The impact of health information technology on hospital productivity has also been investigated as in whether IT health information could be a tool used to change the delivery of health care. Unlike end products, the overall benefits of expanding the use of IT are moderate, and the doubling of the IT capital could increase the total added value by less than 1% (16).
In Shenzhen city (China), a research was performed during 2006 - 2010 to survey the trends of the efficiency and quality of hospitals and determine whether there is a trade-off between efficiency and quality in hospital production (17). In the mentioned study, the estimates of the returns to medical care in addition to more intensive care depended on factors such as the unmeasured differences in patient intensity and productivity of healthcare providers (18).

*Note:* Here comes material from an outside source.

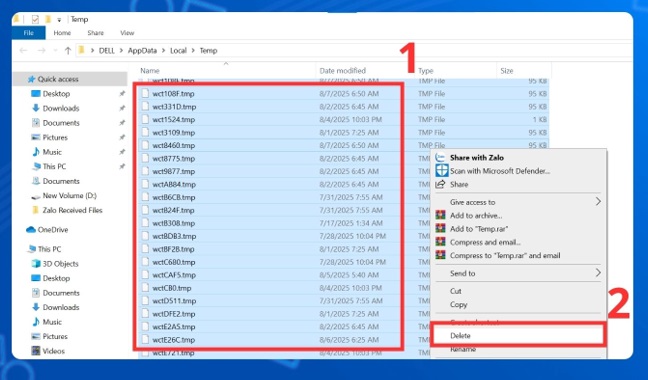Open the File ribbon tab
The width and height of the screenshot is (648, 380).
coord(29,33)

5.1. Limitations of the Study
One of the limitations of this review was the inability to access the financial data and cost-income of the hospitals, which could be an important input to the production function of every hospital. Moreover, data on the number of patients in hospitals, hospital beds, nurses, and physicians could not be easily accessed as they were mostly confidential and could not be estimated.
6. Conclusion
The recommendations of this review have been classified into two categories of executive suggestions and research suggestions, as follows:
• Executive Suggestions
Considering the positive marginal production of all the inputs, it is suggested that the utilization of all inputs increase owing to their elasticity in order to improve the efficiency of the inputs, which is a priority for the use of active inputs.
• Research Suggestions
Instead of hospital-level studies, the sections of each hospital should be surveyed, along with the evaluation of the production functions, productivity, and efficiency of hospitals.